A diplomacia calçou chuteiras, vestiu calções e camisola e veio para o relvado jogar a bola. O resultado pouco importava, mas foi importante o relacionamento. Pena foi que a comunidade portuguesa residente na Tailândia não tivesse tido prévio conhecimento do encontro

 

José Martins*

Correspondente em Banguecoque

 

Sem qualquer ponta de menor dúvida podemos afirmar que embaixador Vítor Sereno, Cônsul-Geral de Portugal em Macau, um jovem de 48 anos já designado embaixador em Dakar, saiu do gabinete de trabalho diplomático e esteve no fim de semana em Banguecoque numa muito bem sucedida acção de diplomacia desportiva fora da RAEM.

Para nós, muitos anos, ligado à diplomacia o caso do embaixador Vítor Sereno é único, que conhecemos, nos meandros da diplomacia portuguesa.

Foi quase em cima da hora que tivemos conhecimento que a equipa de futebol do Consulado de Portugal em Macau se encontrava em Banguecoque para disputar um encontro amigável com uma equipa da capital tailandesa, constituída por alguns ex-profissionais tailandeses.

Há uns três anos a Embaixada de Portugal em Banguecoque fundou o grupo “Quinas”, mas infelizmente ficou pelo caminho, o que também sabemos ser o destino do projecto realizado em Macau

E, no entanto, o futebol continuará a ser um meio excelente de comunicação entre países e as suas autoridades e foi muito grato apreciar que esta foi a visão do Embaixador Vítor Sereno que certamente abriu portas que não teria conseguido abrir pelos canais diplomáticos.
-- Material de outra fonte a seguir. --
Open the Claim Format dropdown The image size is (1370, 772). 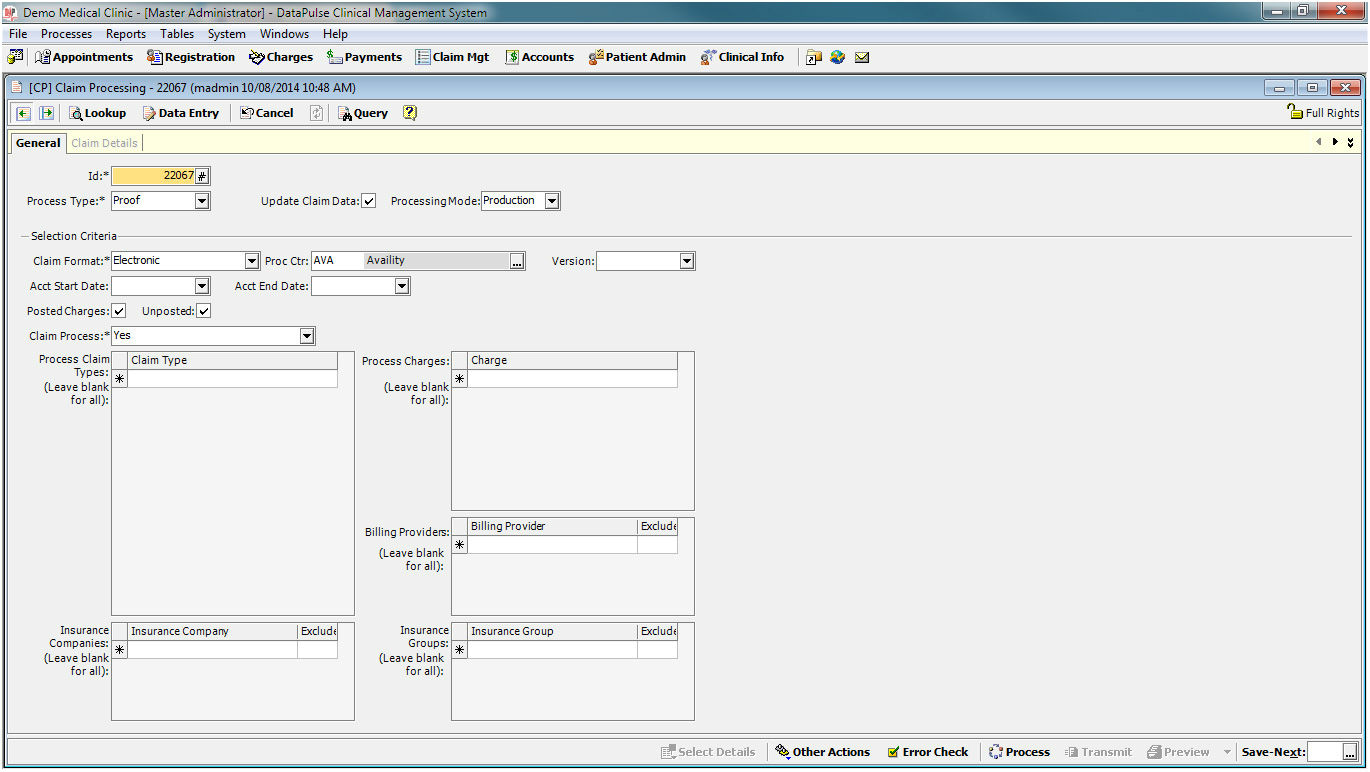click(x=252, y=261)
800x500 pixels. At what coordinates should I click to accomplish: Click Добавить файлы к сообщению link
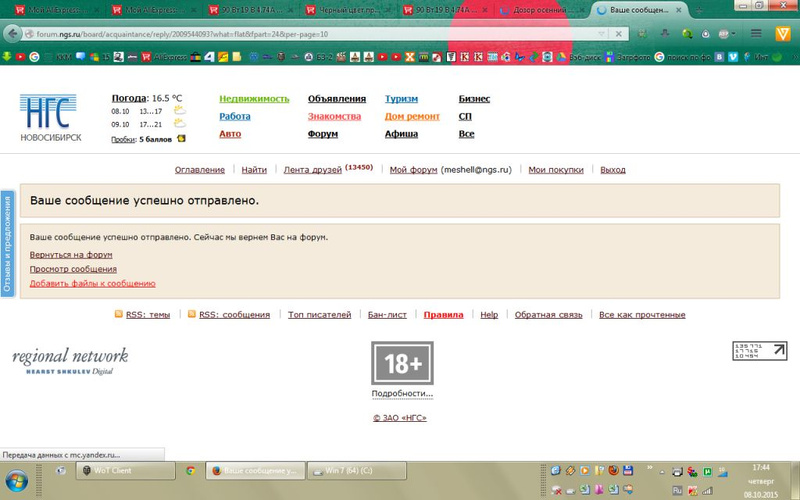pos(92,283)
Este foi realmente o resultado do jogo. Os 5-1 com que a equipa da casa bateu a de Macau pouco contava, porque era muito diferente o ritmo de jogo das duas equipas, ainda por cima num campo encharcado por uma daquelas tempestades tropicais habituais nesta altura do ano em Banguecoque. As fotos mostram mais que os comentários.